Carlyle and Warburg Pincus in advanced talks to buy credit rating agency DBRS
13 Dec 2014
A consortium of private equity firms Carlyle Group and Warburg Pincus are in advanced talks to buy credit rating agency DBRS Ltd for more than $500 million, Reuters yesterday reported citing people familiar with the matter.
Final bids were also submitted by Canadian private equity firm Birch Hill Equity Partners Management Inc, the report said, and added that Carlyle and Warburg Pincus are in the lead partly because they have a global footprint that can help DBRS expand further internationally.
DBRS was founded in 1976 by Walter Schroeder, who had in August hired investment bank Perella Weinberg Partners to run an auction.

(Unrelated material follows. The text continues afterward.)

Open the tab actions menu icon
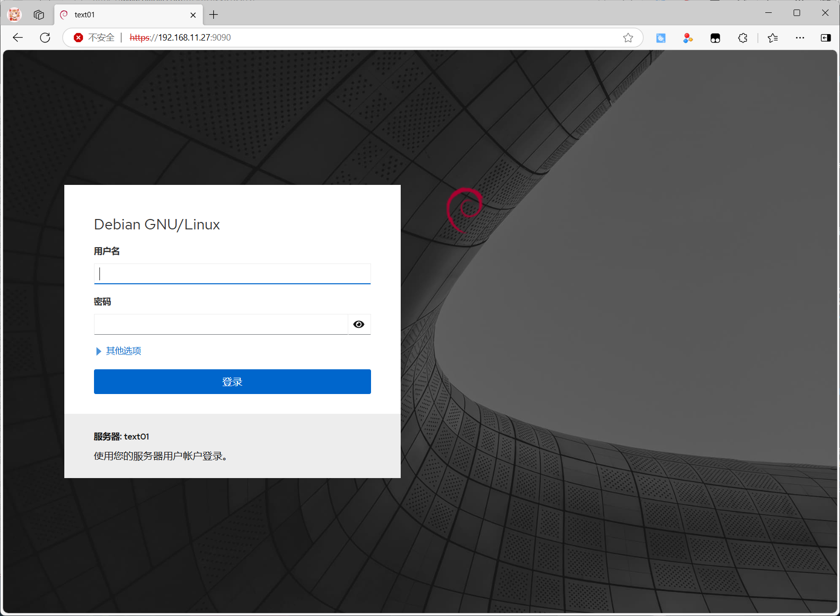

Toronto-based DBRS is the world's fourth-largest credit rating agency after Standard & Poor's Financial Services, Moody's Corp and Fitch Ratings Inc, but the biggest in Canada.
Standard & Poor's, Moody's and Fitch hold more than 95 per cent share of the ratings market, DBRS holds merely 2 per cent market share.

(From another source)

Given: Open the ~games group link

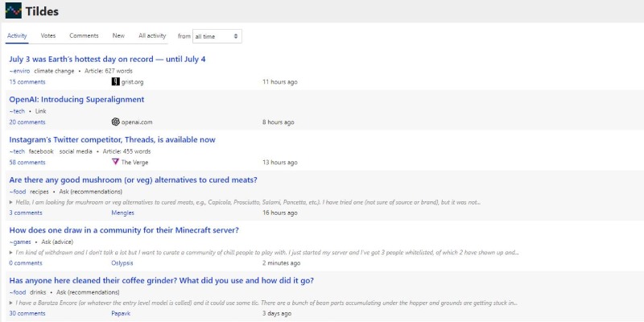Looking at the screenshot, I should (x=20, y=242).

Based in Toronto and with offices in New York, Chicago and London, DBRS rates more than 1,000 different companies and single-purpose vehicles that issue commercial paper, term debt and preferred shares in the global capital markets.
Apart from providing credit rating opinions to financial institutions, corporate entities, government bodies and various structured finance product groups in North America, Europe, Australasia and South America, DBRS also provides investors with detailed surveillance reports, in-depth company reports, industry studies, commentaries and peer group assessments.